Это взволновало его, потому что он читал книгу Де-Квинси о курильщике опиума, который своими видениями украшал и преображал мир. Она угостила его белым порошком, и он стал нюхать, потому что любил ее и ему казалось, что это сближает его с нею. Но белого порошка постоянно не хватало, его нужно было каждый день доставать. В то время на Невском, между Лиговкой и Николаевской, в подвале, была большая общественная уборная. В этой уборной по ночам собирались продавцы марафета. Каждую ночь приходил туда Вагинов с Лидой и покупал новую порцию белого порошка. За порошок нужно было платить, и он расплачивался золотыми монетами из своей нумизматической коллекции — стратерами Александра Македонского и тетрадрахмами Птолемеев. Он стал кокаинистом, не мог уже без кокаина обходиться и оправдывал свое падение теорией, что опьянение не наслаждение, а метод познания. Вот как он описывает в «Козлиной песне» одну свою ночную встречу с Лидой на Невском:
«Шел дождь, мелкий, косой. На ступеньках подъезда, разложив атласные карты, сидела Лида, прислонившись к дверям. Она дремала, полураскрыв рот. Неизвестный поэт сел рядом, посмотрел на ее девичье лицо, на тающий снег вокруг, на часы над головой, достал белое искрящееся из кармана, отвернулся к стене, особое звучание, похожее на протяжное „о“, переходящее в „а“, казалось ему, понеслось по улицам. Он видел — дома сузились и огромными тенями пронзили облака. Он опустил глаза — огромные красные цифры фонаря мигают на панели. Два — как змея, семь — как пальма.

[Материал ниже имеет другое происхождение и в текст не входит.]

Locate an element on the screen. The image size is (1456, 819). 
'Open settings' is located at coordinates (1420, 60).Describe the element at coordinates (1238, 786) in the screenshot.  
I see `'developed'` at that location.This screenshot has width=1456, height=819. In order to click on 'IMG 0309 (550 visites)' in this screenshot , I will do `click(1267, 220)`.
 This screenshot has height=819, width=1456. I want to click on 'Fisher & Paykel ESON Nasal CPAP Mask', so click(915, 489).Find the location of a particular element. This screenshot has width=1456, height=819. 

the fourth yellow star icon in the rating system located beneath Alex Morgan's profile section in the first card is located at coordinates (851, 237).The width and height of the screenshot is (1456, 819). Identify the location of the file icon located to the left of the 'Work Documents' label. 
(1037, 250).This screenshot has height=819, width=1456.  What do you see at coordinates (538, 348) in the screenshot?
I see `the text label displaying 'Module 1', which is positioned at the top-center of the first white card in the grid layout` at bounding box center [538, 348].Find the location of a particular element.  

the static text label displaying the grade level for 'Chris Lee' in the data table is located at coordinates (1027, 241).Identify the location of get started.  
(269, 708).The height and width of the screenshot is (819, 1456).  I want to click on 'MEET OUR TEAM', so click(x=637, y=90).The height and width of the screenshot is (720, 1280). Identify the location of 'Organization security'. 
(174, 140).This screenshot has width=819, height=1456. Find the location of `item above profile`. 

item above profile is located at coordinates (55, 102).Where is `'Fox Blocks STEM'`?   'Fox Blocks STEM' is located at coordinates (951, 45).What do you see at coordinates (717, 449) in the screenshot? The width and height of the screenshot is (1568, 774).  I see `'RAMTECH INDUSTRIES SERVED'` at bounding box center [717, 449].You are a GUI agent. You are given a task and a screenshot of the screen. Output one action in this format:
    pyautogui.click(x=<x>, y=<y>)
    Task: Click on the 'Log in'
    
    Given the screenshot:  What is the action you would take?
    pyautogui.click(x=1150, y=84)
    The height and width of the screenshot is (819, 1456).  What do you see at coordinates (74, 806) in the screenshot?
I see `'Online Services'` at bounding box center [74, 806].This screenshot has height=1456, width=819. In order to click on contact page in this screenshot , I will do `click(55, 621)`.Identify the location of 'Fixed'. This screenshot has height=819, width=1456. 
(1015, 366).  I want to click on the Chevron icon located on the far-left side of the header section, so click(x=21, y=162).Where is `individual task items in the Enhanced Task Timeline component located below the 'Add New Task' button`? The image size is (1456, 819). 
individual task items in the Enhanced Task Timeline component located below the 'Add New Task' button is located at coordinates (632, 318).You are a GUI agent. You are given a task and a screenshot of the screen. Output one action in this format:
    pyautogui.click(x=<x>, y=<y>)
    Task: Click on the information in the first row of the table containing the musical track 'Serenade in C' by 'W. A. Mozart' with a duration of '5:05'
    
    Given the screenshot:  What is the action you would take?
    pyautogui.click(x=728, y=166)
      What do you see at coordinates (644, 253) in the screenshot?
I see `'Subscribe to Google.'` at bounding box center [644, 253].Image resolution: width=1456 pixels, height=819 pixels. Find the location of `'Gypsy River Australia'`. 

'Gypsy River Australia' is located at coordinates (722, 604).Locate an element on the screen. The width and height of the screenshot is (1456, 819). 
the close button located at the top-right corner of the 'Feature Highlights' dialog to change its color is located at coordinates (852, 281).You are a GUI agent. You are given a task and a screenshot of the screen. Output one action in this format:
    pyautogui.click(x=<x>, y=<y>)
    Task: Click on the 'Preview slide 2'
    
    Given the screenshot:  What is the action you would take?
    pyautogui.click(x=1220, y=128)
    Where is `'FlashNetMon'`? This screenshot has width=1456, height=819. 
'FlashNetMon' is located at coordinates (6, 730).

Разложенные карты притягивают его глаза. Фигуры оживают и вступают с ним в неуловимое соотношение. Он быстро будит Лиду и начинает играть с ней в дурачка; пятерки карт дрожат в их руках, пока в глазах не темнеет. Ветер мешает, они отворачиваются к стене; дождь переходит в порхающий мягкий тающий снег.
Карты ему кажутся ужасом и пустотой. Скоро начнет просыпаться город.
— В чайную, в чайную скорей! — говорит Лида. — Я совсем застыла за эту проклятую ночь! Неужели ты не мог прийти раньше и увести меня в гостиницу! Я бы проспала, как убитая! Я ведь третью ночь на улице! Нет ли у тебя денег, может быть, мы найдем пустую комнату.
— Что ты, Лида! В пять часов все гостиницы переполнены, нас никуда не впустят!
— Тогда идем скорей, скорей в чайную! Меня мучит тоска. Боже мой, скорей, скорей идем в чайную!
Он посмотрел на ее совершенно белое лицо, на расширенные зрачки; сколько лет сидит он здесь, что означает фонарь, что знаменует собой снег?
Цветы любви, цветы дурмана… —
неожиданно запела Лида, отступив от подъезда. Проходил какой-то забулдыга; он посмотрел на них иронически. Неизвестный поэт и Лида, сквозь завесу колючего снега, пошли. Карты лежали забытые на подъезде.
Ночная чайная гремела. Проститутки в платках, в ситцевых платьях смотрели нагло и вызывающе. На бледных лицах непойманных воров мигали глаза и бегали по углам, на круглых столах стоял чай невыносимого, как заря, цвета».
В ту зиму, зиму 1917/18 года, в Петрограде еще были чайные. К весне они закрылись.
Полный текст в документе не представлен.